CMD30 FisMat2023 - Submission - View

Abstract title: Exploring magnetic properties and electron correlation effects at hybrid interfaces
Submitting author: Andrea Droghetti
Affiliation: School of Physics/Trinity College Dublin
Affiliation Address: College Green, Dublin 2, Ireland
Country: Ireland
Other authors and affiliations: Anita Halder (Trinity College Dublin, Ireland), Sumanta Bhandary (Trinity College Dublin, Ireland), David D. O'Regan (Trinity College Dublin, Ireland), Stefano Sanvito (Trinity College Dublin, Ireland), Milos M. Radonjić (University of Belgrade, Serbia), Ivan Rungger (National Physical Laboratory, UK), Liviu Chioncel (University of Augsburg, Germany)
Surface magnetic properties of transition metal thin films and multilayer structures can be drastically modified through the adsorption of adatoms or molecules forming hybrid interfaces.
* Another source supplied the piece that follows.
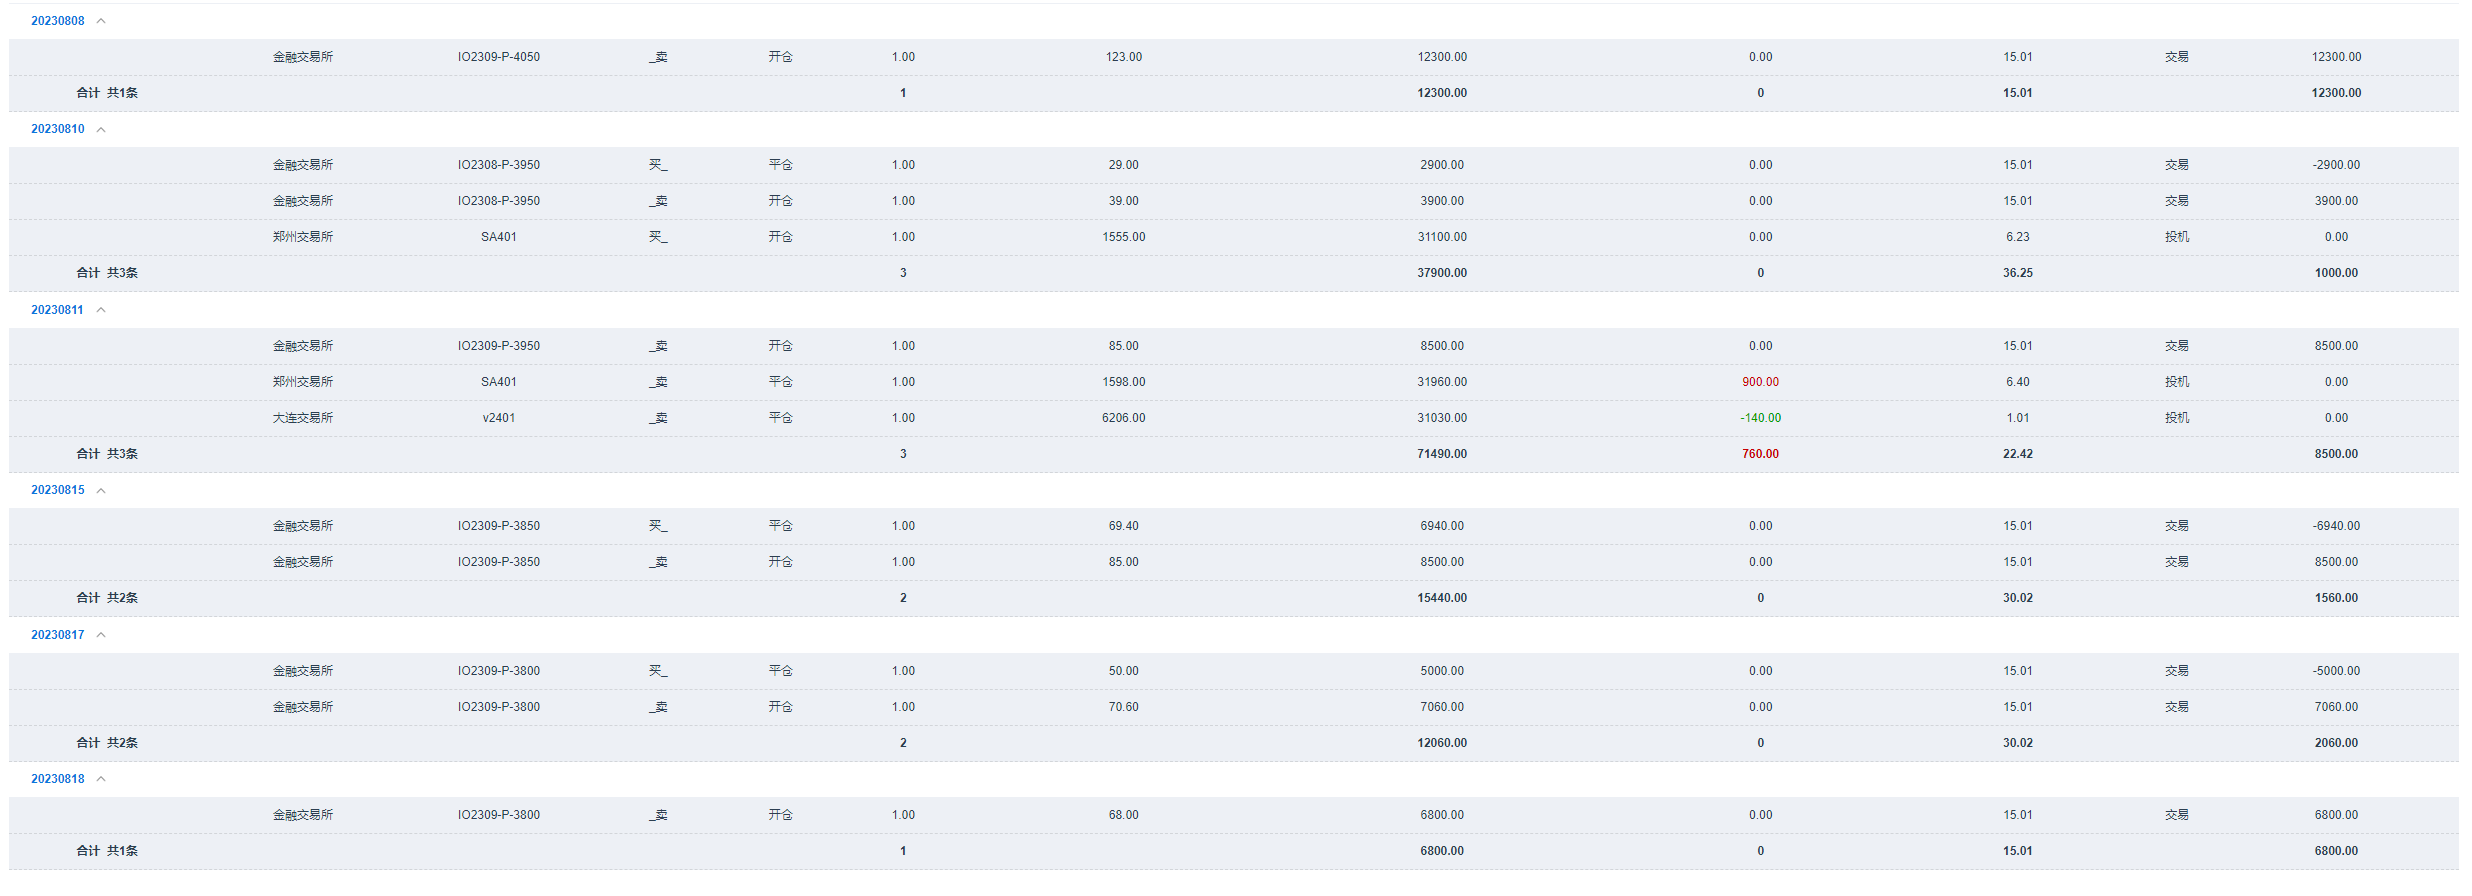Select the 大连交易所 exchange cell
2472x896 pixels.
303,418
In this talk, I will discuss our theoretical work concerning i) the effect of a molecular overlayer on the magnetocrystalline anisotropy of Co films, and ii) the appearance of novel interfacial effects ascribed to electron correlation. By performing Density Functional Theory (DFT) calculations, we find that the easy axis of magnetization of a Co surface can be tuned along different directions, and even from in-plane to out-of-plane, when adsorbing different molecules [1]. The mechanism is related to the formation of the chemical bond between the molecular C pz and the out-of-plane Co d orbitals. Ultimately, our results explain recent experiments reporting magnetic hardening at molecule-Co interfaces. Electron correlation effects are investigated by combining DFT and Dynamical Mean Field Theory, for layered systems, using a perturbative solver for the many-body problem [2, 3]. The results for adatoms and small molecules on Fe surfaces indicate that electron correlation is affected by the charge transfer between the adsorbate and the surface [4]. This can be “engineered” in such a way to drive the surface towards intermediate and novel correlated regimes, which could otherwise not be found in any other material systems. Finally, we will show that similar concepts can also be extended to interfaces between magnetic 2d materials, such as Fe4GeTe2, and molecules. [1] A. Halder, S. Bhandary, D.D. O'Regan, S. Sanvito, and A. Droghetti, arXiv preprint arXiv:2302.07330. [2] A. Droghetti, M.M. Radonjić, A.Halder, I. Rungger, and L. Chioncel, Phys. Rev. B 105, 115129 (2022). [3] A. Droghetti, M.M. Radonjić, L. Chioncel, and I. Rungger, Phys. Rev. B 106, 075156 (2022). [4] D.M. Janas, et al., Adv. Mater 35, 2205698 (2023).